Selon les déclarations des habitants et des organisations locales, les invasions de domicile sans mandat sont une pratique régulière de la Brigade militaire de Grande Cruzeiro, destinée à intimider la communauté locale et les défenseur-ses des droits humains. La mort de Jane Beatriz da Silva Nunes n’est pas un cas isolé, mais malheureusement elle n'est qu'un autre exemple des actions ciblées discriminatoires contre la population noire au Brésil. Rien qu'en 2020, dans l'État de Rio Grande do Sul, au moins 90 décès ont été causés par la brutalité policière. Dans un tel contexte, être une femme noire défenseuse des droits humains qui joue un rôle important et visible au sein de la communauté est en soi un risque sérieux. Selon le Fórum Brasileiro de Segurança Pública (Forum brésilien de la sécurité publique), 75% des personnes tuées au Brésil en 2019 étaient noires et entre 2007 et 2017, les meurtres de femmes noires ont augmenté de 29,9%.

Le profilage racial suivi d'actes de violence par la police est un problème récurrent au Brésil qui a un impact critique sur la capacité des défenseur-ses des droits humains noirs à travailler en toute sécurité. En 2020, le «Mouvement des favelas» de Rio de Janeiro, en partenariat avec le Défenseur public de l'État de Rio de Janeiro et plusieurs organisations de la société civile, a porté une affaire relative à ces violences devant le Tribunal fédéral suprême (STF). Il appelait à une «action judiciaire de contrôle constitutionnel», communément appelée «ADPF des favelas», pour reconnaître et remédier aux graves violations de la politique de sécurité publique par l'État de Rio de Janeiro sur les populations noires et pauvres des favelas et les quartiers pauvres pendant les opérations de police. Le «Mouvement des favelas» a obtenu la suspension des activités policières dans les favelas et les quartiers pauvres dans l'État de Rio de Janeiro pendant le confinement dû à la pandémie de COVID-19. Bien que cette décision de la Cour suprême représente une victoire pour la société civile, dans les faits les mesures judiciaires de l'ADPF doivent encore être mises en œuvre ; le gouvernement de Rio de Janeiro ne les a pas respectées à plusieurs reprises. En l’absence d’une telle mise en œuvre, compte tenu de la nature de leur travail, les défenseurs des droits humains risquent fort de subir des brutalités policières ; leur importance et leur visibilité dans les quartiers signifient qu'ils sont susceptibles de recevoir le plus fort de cette violence généralisée.
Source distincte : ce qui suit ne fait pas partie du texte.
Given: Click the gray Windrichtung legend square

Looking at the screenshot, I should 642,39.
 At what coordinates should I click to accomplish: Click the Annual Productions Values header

Front Line Defenders condamne la violence employée par la police au Brésil et l'impact disparate de ce profilage racial et de cette politique discriminatoire sur les membres du mouvement Noir, du mouvement féministe et des défenseur-ses des droits humains au Brésil. Front Line Defenders condamne en outre le meurtre de la défenseuse des droits humains Jane Beatriz da Silva Nunes, car elle estime que son travail en tant que défenseuse des droits humains et sa mort consécutive sont le résultat de la violence aveugle à laquelle la population noire au Brésil, mais aussi les femmes défenseuses des droits humains, sont confrontées au quotidien. Elle appelle les autorités brésiliennes à mener une enquête complète et impartiale sur la cause et les circonstances de la mort de Jane Beatriz da Silva Nunes. Front Line Defenders exhorte les autorités à garantir que tous-tes les défenseur-ses des droits humains au Brésil puissent mener à bien leur travail légitime, sans craindre ni restrictions ni représailles.